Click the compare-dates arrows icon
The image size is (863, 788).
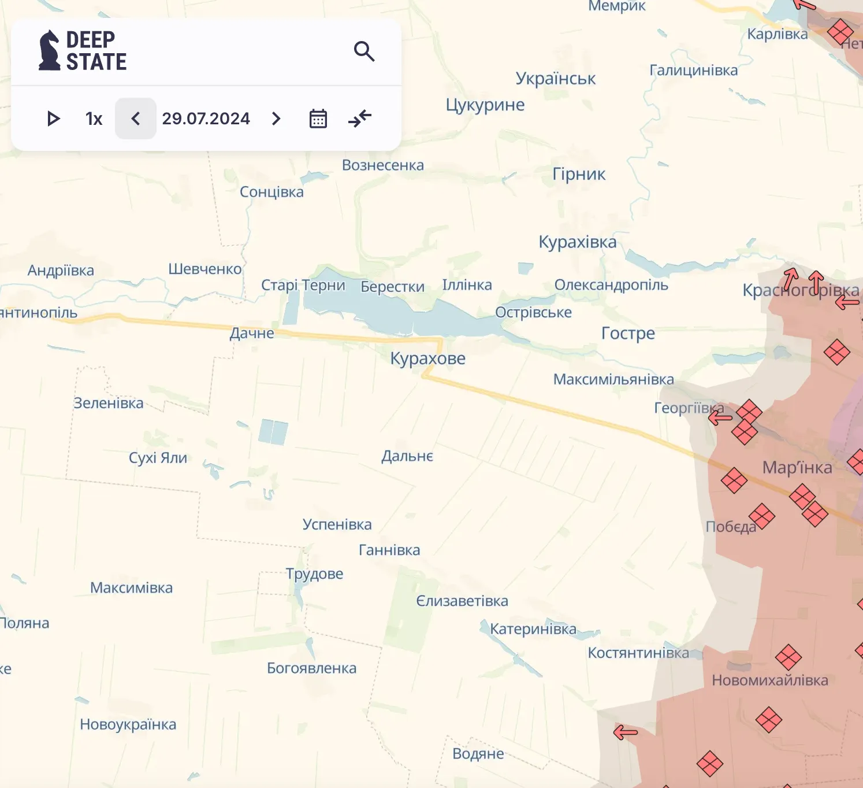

---

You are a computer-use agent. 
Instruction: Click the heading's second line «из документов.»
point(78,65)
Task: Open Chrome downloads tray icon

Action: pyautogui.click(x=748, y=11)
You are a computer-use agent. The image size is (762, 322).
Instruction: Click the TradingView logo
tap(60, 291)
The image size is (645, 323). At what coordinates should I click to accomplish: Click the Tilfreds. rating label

#### [TO DO]
Only a number is wanted. Count the lines of the data that contain "size".

#### [SOLUTION TO THIS TASK]
3